Come speravo, dopo la prova fatta con Mobike, ieri sono riuscito a trovare una bici ofo nei paraggi dell’ufficio.Ofo è un servizio, anch’esso cinese, totalmente similare a Mobike di bike sharing in free floating. Le biciclette sono facilmente riconoscibili dal loro spiccato giallo canarino. Il funzionamento è pressoché identico al diretto competitor.

La sostanziale differenza con il precedente servizio, e che forse potrebbe premiarlo alla lunga è la dotazione di un cambio Shimano a tre rapporti, oramai spesso presente in tante bici da città, che consente di ovviare a quanto dicevo per Mobike Ovvero passare agevolmente da una pedalata più morbida ad una più dura e sostanziosa per quando il fondo stradale lo consente.Le maglie del cestino risultano essere leggermente più strette, in modo da consentire un trasporto già più agevole di beni poco stabili.

Punto a sfavore forse la capillarità. “Solo” 4.000 in tutta Milano. Nonostante sia stato piuttosto fortunato a trovarne una disponibile appena uscito dall’ufficio, all’uscita dall’ambulatorio non lo sono stato altrettanto. Da corso Buenos Aires avrei dovuto camminare qualche centinaio di metro per trovarne un’altra, mentre Mobike mi offriva un paio di mezzi a pochi passi.Al momento di rilasciare la bici ho notato che non è avvenuta alcuna transazione, ho poi scoperto che ofo dovrebbe rimanere gratuito fino alla fine di ottobre. A differenza di Mobike che ha svelato il suo listino prezzi, 30 centesimi ogni mezz’ora per poi salire a 50, ofo ancora non ha dichiarato quanto costerà il servizio.A livello di design e maneggevolezza a me ha impressionato molto Mobike, sembra più pratica da affrontare. Tuttavia ofo vince sicuramente la battaglia del comfort tra le due.

Mobike

Finalmente ho provato Mobike.

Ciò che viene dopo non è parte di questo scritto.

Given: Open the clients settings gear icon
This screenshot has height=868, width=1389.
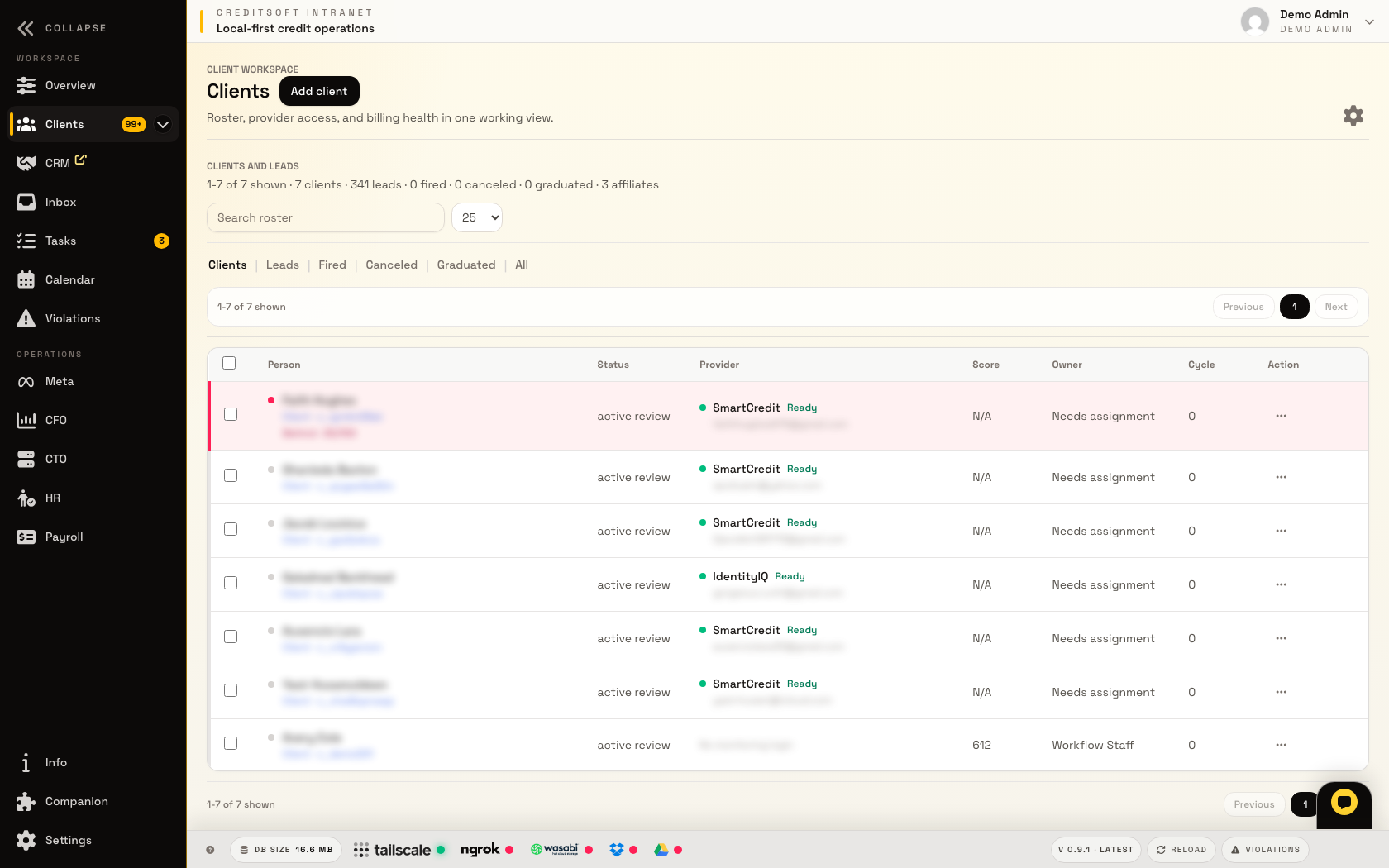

Io ragazzo di campagna abituato alla bici in spazi aperti e tranquilli, che viene in città solo per esigenze lavorative.Per necessità di salute per alcuni giorni dovrò percorrere alcune volte il tratto tra Viale Pasubio e Corso Buenos Aires, un tratto di un paio di km nel cuore di Milano.Le opzioni disponibili per percorrere questo tratto di strada sarebbero disparate: metro, tram, bus, BikeMI, Mobike, ofo, taxi, car sharing di varia natura. Ma incuriosito dalla novità ho deciso di scaricare l’app Mobike e provare a fare questo tragitto in bici.

Praticità

Tra tutti i servizi elencati prima mobike risulta essere sicuramente quello più economico e più facilmente accessibile. Ho pagato 0.20 centesimi nel tragitto di andata per 2.2 km, mentre ne ho pagati 0.15 prendendo qualche scorciatoia al ritorno.Più facilmente accessibile in quanto ho trovato una bici immediatamente sotto l’ufficio e tra l’individuarla e salire in sella saranno passati poco meno di 4 minuti. In totale 17 min.Calcolando lo stesso tragitto con altri mezzi di trasporto, inclusi gli spostamenti per raggiungerli, avrei impiegato molto, molto più tempo.